╭─ Material supplied

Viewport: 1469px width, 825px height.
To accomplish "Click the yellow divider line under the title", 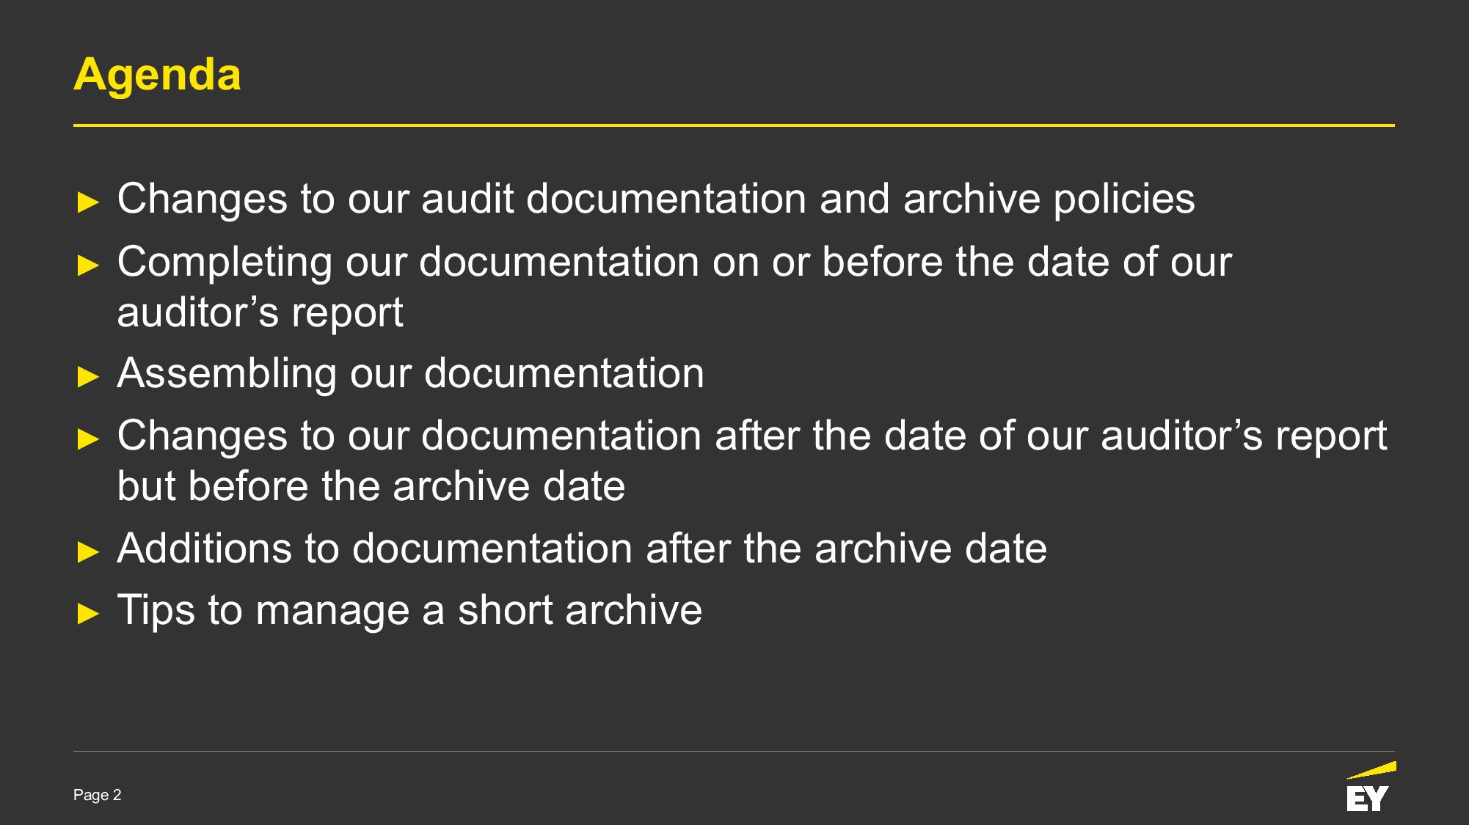I will point(734,125).
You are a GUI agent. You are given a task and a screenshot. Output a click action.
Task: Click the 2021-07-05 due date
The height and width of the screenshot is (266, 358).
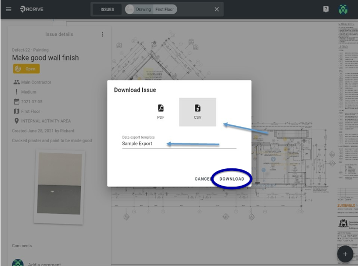32,102
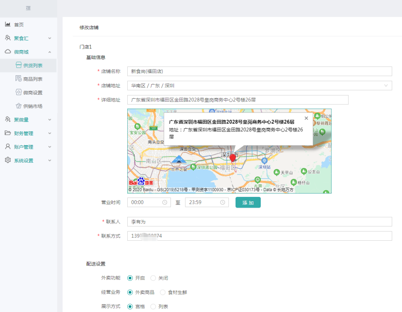Open 微商设置 from the sidebar
402x312 pixels.
[x=32, y=92]
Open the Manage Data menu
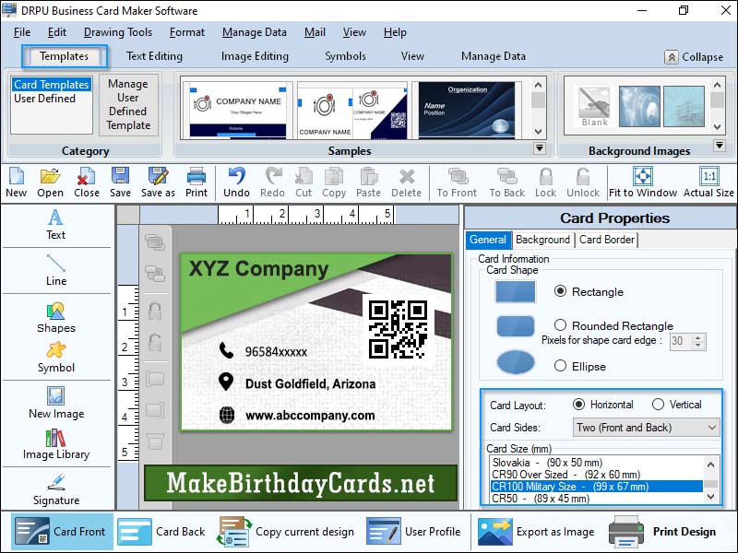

╰─

◆ What this task involves
Reproduce precisely the lines of the listing above, from the line containing "The height and" to the last line, both ends included. Pictures are to be omitted.

◆ Your solution
The height and width of the screenshot is (266, 358).
32,102
Open 微商设置 from the sidebar
402x312 pixels.
[x=32, y=92]
Open the Manage Data menu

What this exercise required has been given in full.